EXERCISE INSTRUCTIONS: Print the records below line for line, changing nothing.
## begin
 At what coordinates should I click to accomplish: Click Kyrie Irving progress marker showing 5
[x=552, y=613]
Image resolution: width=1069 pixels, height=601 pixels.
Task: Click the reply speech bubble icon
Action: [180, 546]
## end
THE SOLUTION:
 At what coordinates should I click to accomplish: Click Kyrie Irving progress marker showing 5
[x=552, y=613]
Image resolution: width=1069 pixels, height=601 pixels.
Task: Click the reply speech bubble icon
Action: [180, 546]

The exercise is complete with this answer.